-------- Recorded data
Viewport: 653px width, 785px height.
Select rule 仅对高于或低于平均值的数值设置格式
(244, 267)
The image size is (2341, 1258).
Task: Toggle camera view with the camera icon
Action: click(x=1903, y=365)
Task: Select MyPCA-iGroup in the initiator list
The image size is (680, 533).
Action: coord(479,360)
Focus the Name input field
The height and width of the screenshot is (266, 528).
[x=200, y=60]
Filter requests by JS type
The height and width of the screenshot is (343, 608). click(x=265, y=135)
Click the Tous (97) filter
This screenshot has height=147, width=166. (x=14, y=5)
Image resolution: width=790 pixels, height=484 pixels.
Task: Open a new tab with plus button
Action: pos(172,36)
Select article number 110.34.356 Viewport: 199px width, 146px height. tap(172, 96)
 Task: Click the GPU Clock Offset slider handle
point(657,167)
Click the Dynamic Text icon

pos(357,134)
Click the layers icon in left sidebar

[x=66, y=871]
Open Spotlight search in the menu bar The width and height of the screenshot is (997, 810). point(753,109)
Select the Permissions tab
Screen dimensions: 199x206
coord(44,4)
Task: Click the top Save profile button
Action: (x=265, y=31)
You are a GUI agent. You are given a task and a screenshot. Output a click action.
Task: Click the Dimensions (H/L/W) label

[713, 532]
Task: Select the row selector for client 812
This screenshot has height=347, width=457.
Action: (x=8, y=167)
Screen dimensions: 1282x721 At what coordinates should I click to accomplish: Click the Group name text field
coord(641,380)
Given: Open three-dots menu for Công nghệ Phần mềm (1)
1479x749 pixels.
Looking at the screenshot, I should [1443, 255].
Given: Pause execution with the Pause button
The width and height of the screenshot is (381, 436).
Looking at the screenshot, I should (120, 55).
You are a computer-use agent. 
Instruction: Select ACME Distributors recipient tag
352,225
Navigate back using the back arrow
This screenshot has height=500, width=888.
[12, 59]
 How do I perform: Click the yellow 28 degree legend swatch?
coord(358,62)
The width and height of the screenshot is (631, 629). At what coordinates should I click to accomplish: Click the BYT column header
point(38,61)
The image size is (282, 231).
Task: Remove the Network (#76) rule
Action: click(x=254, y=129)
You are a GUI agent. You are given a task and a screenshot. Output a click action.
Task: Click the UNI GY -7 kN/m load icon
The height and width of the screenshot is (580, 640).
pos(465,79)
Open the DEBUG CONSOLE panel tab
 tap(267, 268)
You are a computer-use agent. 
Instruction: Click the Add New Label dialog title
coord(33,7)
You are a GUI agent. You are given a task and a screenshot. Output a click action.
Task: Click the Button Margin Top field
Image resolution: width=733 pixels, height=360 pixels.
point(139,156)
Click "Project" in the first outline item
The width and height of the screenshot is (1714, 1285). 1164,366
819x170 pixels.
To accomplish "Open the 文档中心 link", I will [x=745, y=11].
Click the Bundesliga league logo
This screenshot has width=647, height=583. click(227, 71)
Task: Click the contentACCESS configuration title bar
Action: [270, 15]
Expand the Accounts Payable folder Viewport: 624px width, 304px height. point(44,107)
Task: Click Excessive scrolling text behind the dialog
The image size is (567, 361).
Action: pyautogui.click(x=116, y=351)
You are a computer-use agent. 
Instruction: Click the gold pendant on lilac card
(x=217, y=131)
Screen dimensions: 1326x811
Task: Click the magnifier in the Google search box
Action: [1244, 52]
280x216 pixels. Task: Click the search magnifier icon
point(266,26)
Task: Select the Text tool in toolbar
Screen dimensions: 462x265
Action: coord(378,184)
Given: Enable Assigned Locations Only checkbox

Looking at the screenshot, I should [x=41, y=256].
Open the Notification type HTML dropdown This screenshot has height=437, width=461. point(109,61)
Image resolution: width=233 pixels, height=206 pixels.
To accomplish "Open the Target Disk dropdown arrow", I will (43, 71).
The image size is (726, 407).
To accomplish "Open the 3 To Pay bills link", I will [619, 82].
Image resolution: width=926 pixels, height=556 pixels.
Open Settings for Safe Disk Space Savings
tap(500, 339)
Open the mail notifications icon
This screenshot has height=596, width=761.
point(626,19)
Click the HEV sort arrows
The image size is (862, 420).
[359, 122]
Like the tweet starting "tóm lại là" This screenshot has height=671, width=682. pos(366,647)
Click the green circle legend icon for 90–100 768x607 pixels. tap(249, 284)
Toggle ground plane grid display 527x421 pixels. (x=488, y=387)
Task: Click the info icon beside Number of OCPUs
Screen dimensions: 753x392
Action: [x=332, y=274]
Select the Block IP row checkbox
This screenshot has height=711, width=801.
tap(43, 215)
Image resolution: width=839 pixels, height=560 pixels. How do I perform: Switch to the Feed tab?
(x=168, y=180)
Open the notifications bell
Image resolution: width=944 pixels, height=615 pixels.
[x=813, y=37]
----------------
* Your objective
Reproduce every line of the material above verbatim, from the first line to the last.

* Answer in full
Viewport: 653px width, 785px height.
Select rule 仅对高于或低于平均值的数值设置格式
(244, 267)
The image size is (2341, 1258).
Task: Toggle camera view with the camera icon
Action: click(x=1903, y=365)
Task: Select MyPCA-iGroup in the initiator list
The image size is (680, 533).
Action: coord(479,360)
Focus the Name input field
The height and width of the screenshot is (266, 528).
[x=200, y=60]
Filter requests by JS type
The height and width of the screenshot is (343, 608). click(x=265, y=135)
Click the Tous (97) filter
This screenshot has height=147, width=166. (x=14, y=5)
Image resolution: width=790 pixels, height=484 pixels.
Task: Open a new tab with plus button
Action: pos(172,36)
Select article number 110.34.356 Viewport: 199px width, 146px height. tap(172, 96)
 Task: Click the GPU Clock Offset slider handle
point(657,167)
Click the Dynamic Text icon

pos(357,134)
Click the layers icon in left sidebar

[x=66, y=871]
Open Spotlight search in the menu bar The width and height of the screenshot is (997, 810). point(753,109)
Select the Permissions tab
Screen dimensions: 199x206
coord(44,4)
Task: Click the top Save profile button
Action: (x=265, y=31)
You are a GUI agent. You are given a task and a screenshot. Output a click action.
Task: Click the Dimensions (H/L/W) label

[713, 532]
Task: Select the row selector for client 812
This screenshot has height=347, width=457.
Action: (x=8, y=167)
Screen dimensions: 1282x721 At what coordinates should I click to accomplish: Click the Group name text field
coord(641,380)
Given: Open three-dots menu for Công nghệ Phần mềm (1)
1479x749 pixels.
Looking at the screenshot, I should [1443, 255].
Given: Pause execution with the Pause button
The width and height of the screenshot is (381, 436).
Looking at the screenshot, I should (120, 55).
You are a computer-use agent. 
Instruction: Select ACME Distributors recipient tag
352,225
Navigate back using the back arrow
This screenshot has height=500, width=888.
[12, 59]
 How do I perform: Click the yellow 28 degree legend swatch?
coord(358,62)
The width and height of the screenshot is (631, 629). At what coordinates should I click to accomplish: Click the BYT column header
point(38,61)
The image size is (282, 231).
Task: Remove the Network (#76) rule
Action: click(x=254, y=129)
You are a GUI agent. You are given a task and a screenshot. Output a click action.
Task: Click the UNI GY -7 kN/m load icon
The height and width of the screenshot is (580, 640).
pos(465,79)
Open the DEBUG CONSOLE panel tab
 tap(267, 268)
You are a computer-use agent. 
Instruction: Click the Add New Label dialog title
coord(33,7)
You are a GUI agent. You are given a task and a screenshot. Output a click action.
Task: Click the Button Margin Top field
Image resolution: width=733 pixels, height=360 pixels.
point(139,156)
Click "Project" in the first outline item
The width and height of the screenshot is (1714, 1285). 1164,366
819x170 pixels.
To accomplish "Open the 文档中心 link", I will [x=745, y=11].
Click the Bundesliga league logo
This screenshot has width=647, height=583. click(227, 71)
Task: Click the contentACCESS configuration title bar
Action: [270, 15]
Expand the Accounts Payable folder Viewport: 624px width, 304px height. point(44,107)
Task: Click Excessive scrolling text behind the dialog
The image size is (567, 361).
Action: pyautogui.click(x=116, y=351)
You are a computer-use agent. 
Instruction: Click the gold pendant on lilac card
(x=217, y=131)
Screen dimensions: 1326x811
Task: Click the magnifier in the Google search box
Action: [1244, 52]
280x216 pixels. Task: Click the search magnifier icon
point(266,26)
Task: Select the Text tool in toolbar
Screen dimensions: 462x265
Action: coord(378,184)
Given: Enable Assigned Locations Only checkbox

Looking at the screenshot, I should [x=41, y=256].
Open the Notification type HTML dropdown This screenshot has height=437, width=461. point(109,61)
Image resolution: width=233 pixels, height=206 pixels.
To accomplish "Open the Target Disk dropdown arrow", I will (43, 71).
The image size is (726, 407).
To accomplish "Open the 3 To Pay bills link", I will [619, 82].
Image resolution: width=926 pixels, height=556 pixels.
Open Settings for Safe Disk Space Savings
tap(500, 339)
Open the mail notifications icon
This screenshot has height=596, width=761.
point(626,19)
Click the HEV sort arrows
The image size is (862, 420).
[359, 122]
Like the tweet starting "tóm lại là" This screenshot has height=671, width=682. pos(366,647)
Click the green circle legend icon for 90–100 768x607 pixels. tap(249, 284)
Toggle ground plane grid display 527x421 pixels. (x=488, y=387)
Task: Click the info icon beside Number of OCPUs
Screen dimensions: 753x392
Action: [x=332, y=274]
Select the Block IP row checkbox
This screenshot has height=711, width=801.
tap(43, 215)
Image resolution: width=839 pixels, height=560 pixels. How do I perform: Switch to the Feed tab?
(x=168, y=180)
Open the notifications bell
Image resolution: width=944 pixels, height=615 pixels.
[x=813, y=37]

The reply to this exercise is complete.